Tuesday, July 1, 2008

E.M. Restaurant - Chinatown, New York, New York

June 21, 2008


Chicken feet. Jellyfish.

The morning after Steely Dan at the Beacon Theatre (and several bars after that), we agreed to do dim sum in Chinatown for brunch.

I asked our friend from high school (Brian) who lives on the Lower East Side to take us to a real deal place. I'm uninterested where tourists eat in Chinatown. Take me to some place authentic, I said.

So we head to Chinatown and on the outskirts the crowd is racially mixed. As we kept walking, we eventually got to a point where we were the only six non-Asians around. We entered the restaurant and we were the only non-Asians there. We sat down at a round table in a brightly lit room not unlike a banquet room of a modest hotel. Throughout the meal the wait staff was very welcoming while gladly and proudly telling us what every dish was.

We had shrimp shu mai, pork shu mai, a braised leafy green in soy sauce, lamb and turnips (probably boiled), and a scallion pancake (one of the table's favorite dishes) as well as several pork rib dishes. On the whole, there were familiar Chinese flavors involving soy sauce and mixing sweet and salty. Sometimes the food was pretty pungent (fish sauce? oyster sauce? an ingredient with which I'm unfamiliar?), such as the pork shu mai, yet the lamb and turnips was quite bland (other than the disturbing skin attached - and at least one piece with a few hairs unremoved).

Alright. Chicken feet.

If you've never had chicken feet, would you like them? The answer to that question is pretty much the same as the answer to: Do you like the skin on chicken? Because once you eat the skin off of a chicken foot, there's really nothing left but bone and cartilage. Brian said he prefers fried chicken feet to the ones that we had because the skin on fried feet is crispy while the skin on the ones we had was soft. I assume I would agree. The chicken feet were in a brown, salty and sweet sauce, topped with sliced scallions - flavors and appearance that you'd associate with Chinese cuisine.

Jellyfish tasted like cabbage but had one of the worst textures of any food I can think of ever trying. It was described by people at the table as like "a mouthful of chicken cartilage," "eating an ear or nose," and "eating bubble wrap."

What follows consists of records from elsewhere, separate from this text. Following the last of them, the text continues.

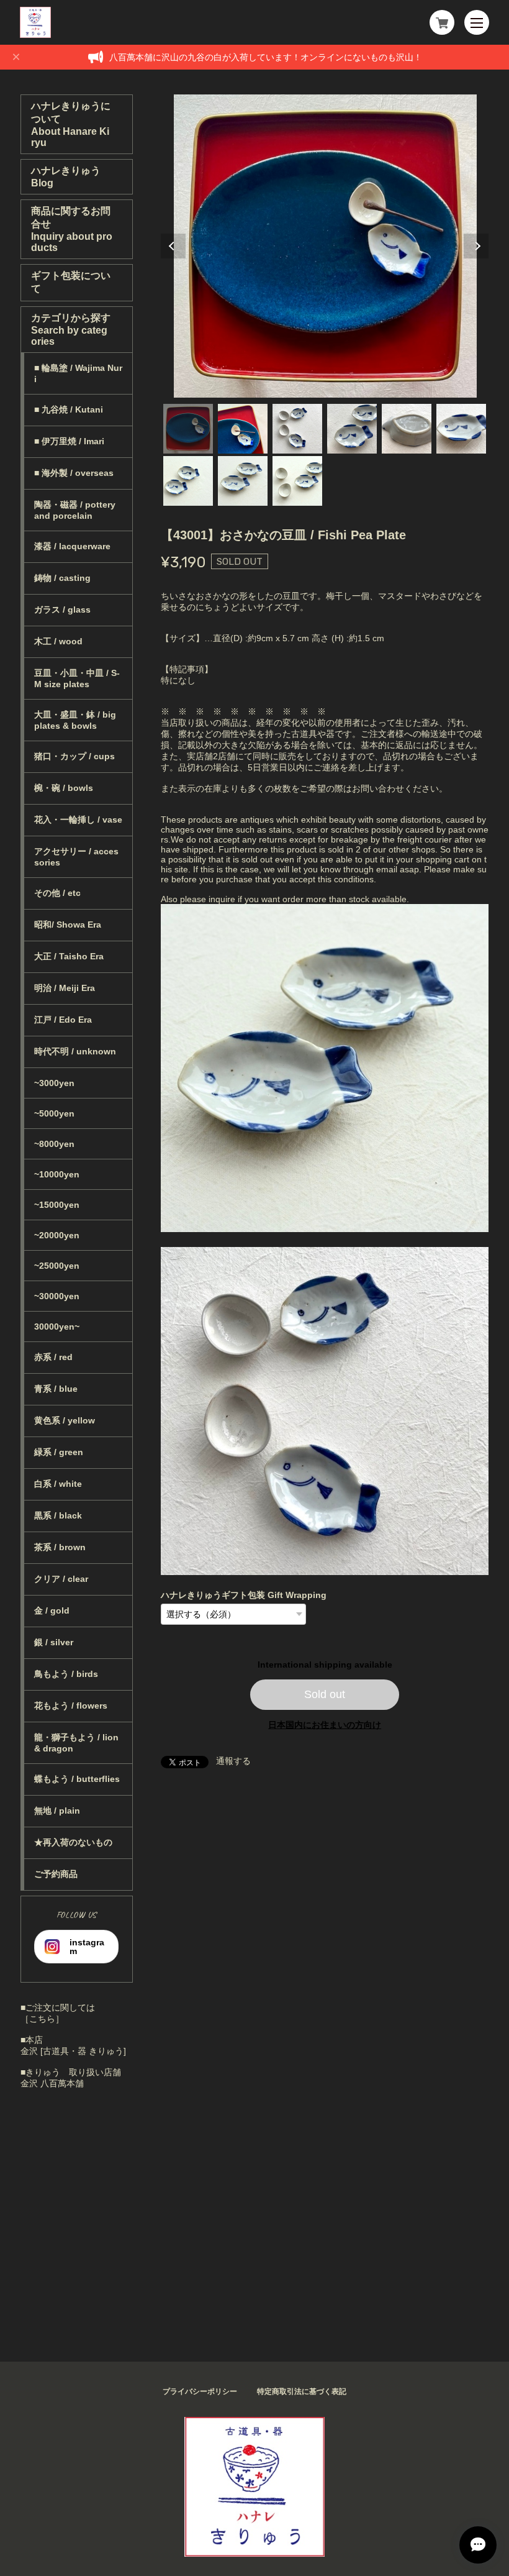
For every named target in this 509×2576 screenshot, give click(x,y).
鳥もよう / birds (66, 1674)
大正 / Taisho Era (69, 956)
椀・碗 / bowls (63, 788)
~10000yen (56, 1174)
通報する (233, 1761)
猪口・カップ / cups (74, 756)
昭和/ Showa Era (67, 924)
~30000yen (56, 1296)
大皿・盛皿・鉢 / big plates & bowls (75, 720)
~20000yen (56, 1235)
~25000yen (56, 1266)
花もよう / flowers (70, 1705)
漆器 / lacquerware (72, 546)
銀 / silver (53, 1642)
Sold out (324, 1694)
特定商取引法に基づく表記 (301, 2391)
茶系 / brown (60, 1547)
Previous (173, 246)
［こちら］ (42, 2019)
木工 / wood (58, 641)
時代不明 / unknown (75, 1051)
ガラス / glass (62, 609)
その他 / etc (57, 893)
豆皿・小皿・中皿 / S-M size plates (77, 678)
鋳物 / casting (62, 578)
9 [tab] (297, 481)
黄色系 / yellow (64, 1420)
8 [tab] (243, 481)
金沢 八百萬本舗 (52, 2083)
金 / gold (52, 1610)
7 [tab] (188, 481)
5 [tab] (406, 429)
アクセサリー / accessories (76, 856)
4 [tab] (352, 429)
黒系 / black (58, 1515)
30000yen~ (56, 1326)
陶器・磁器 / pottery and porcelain (74, 510)
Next (476, 246)
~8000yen (54, 1144)
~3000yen (54, 1083)
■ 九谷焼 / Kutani (68, 409)
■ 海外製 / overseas (74, 473)
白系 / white (58, 1484)
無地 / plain (57, 1811)
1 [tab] (188, 429)
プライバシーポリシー (200, 2391)
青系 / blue (56, 1389)
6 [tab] (461, 429)
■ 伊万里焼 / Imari (69, 441)
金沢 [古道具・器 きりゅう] (73, 2051)
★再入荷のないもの (73, 1842)
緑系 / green (58, 1452)
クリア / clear (61, 1579)
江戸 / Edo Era (63, 1020)
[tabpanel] (325, 246)
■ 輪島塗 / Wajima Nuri (78, 373)
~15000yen (56, 1205)
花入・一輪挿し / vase (78, 819)
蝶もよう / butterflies (77, 1779)
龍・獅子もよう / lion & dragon (76, 1742)
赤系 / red (53, 1357)
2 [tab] (243, 429)
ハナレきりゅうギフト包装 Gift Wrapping (244, 1595)
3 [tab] (297, 429)
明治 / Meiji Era (64, 988)
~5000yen (54, 1113)
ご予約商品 (56, 1874)
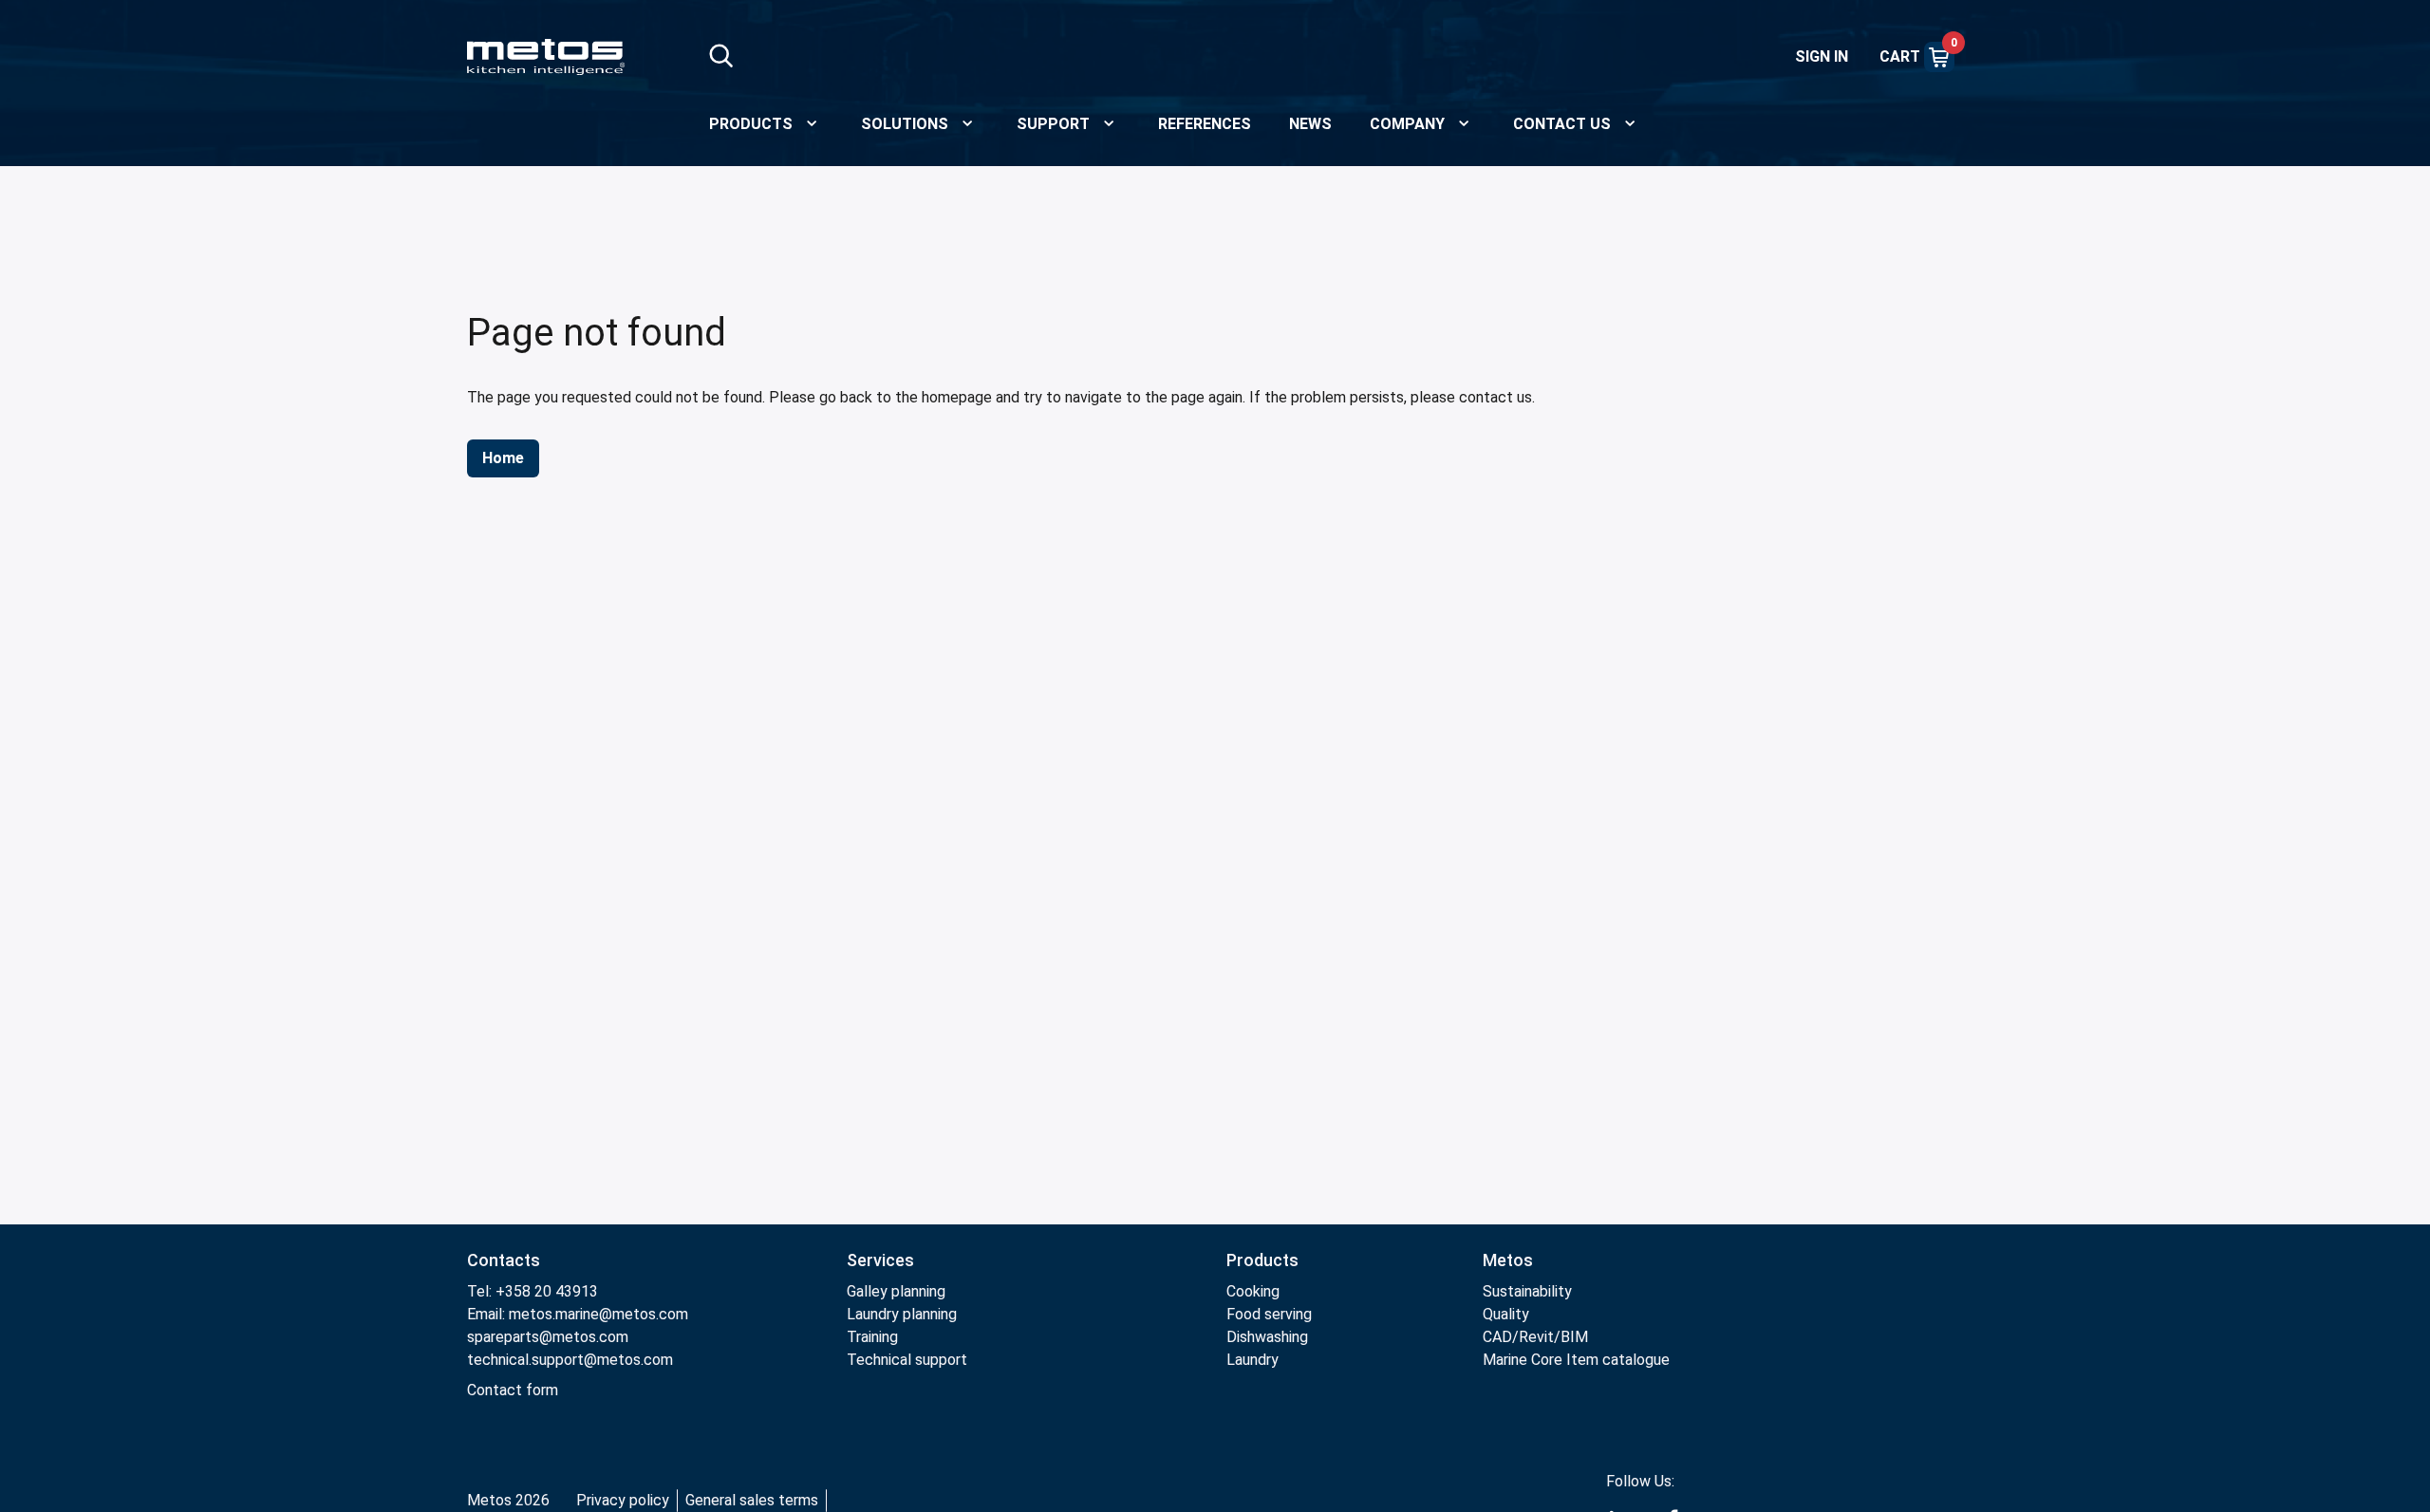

What was different from regular Chinese restaurants in the 'burbs was that most of the food was much more modest. To me, there's a real peasant quality to dishes like chicken feet and the lamb and turnips, yet the waiters were in white shirts and black bow ties. The Americanized Chinese restaurants I'm used to seem to serve more expensive cuts of meat - but at higher prices. The six of us shared quite a few small dim sum plates and had tea and water and the bill (pre-tip) was $55. In New York. Where I paid $11 for a 6-pack of Sierra Nevada. Where I paid $15 for a beef brisket sandwich and pickles.

One ingredient that was noticeably absent was anything with duck. Brian said that duck (as well as roast pork) tends to not show up at weekend dim sum brunch but does at other Chinese meals (lunch, dinner).

Was the food amazing? No. Was this a good, affordable, and very interesting brunch in NYC? Absolutely.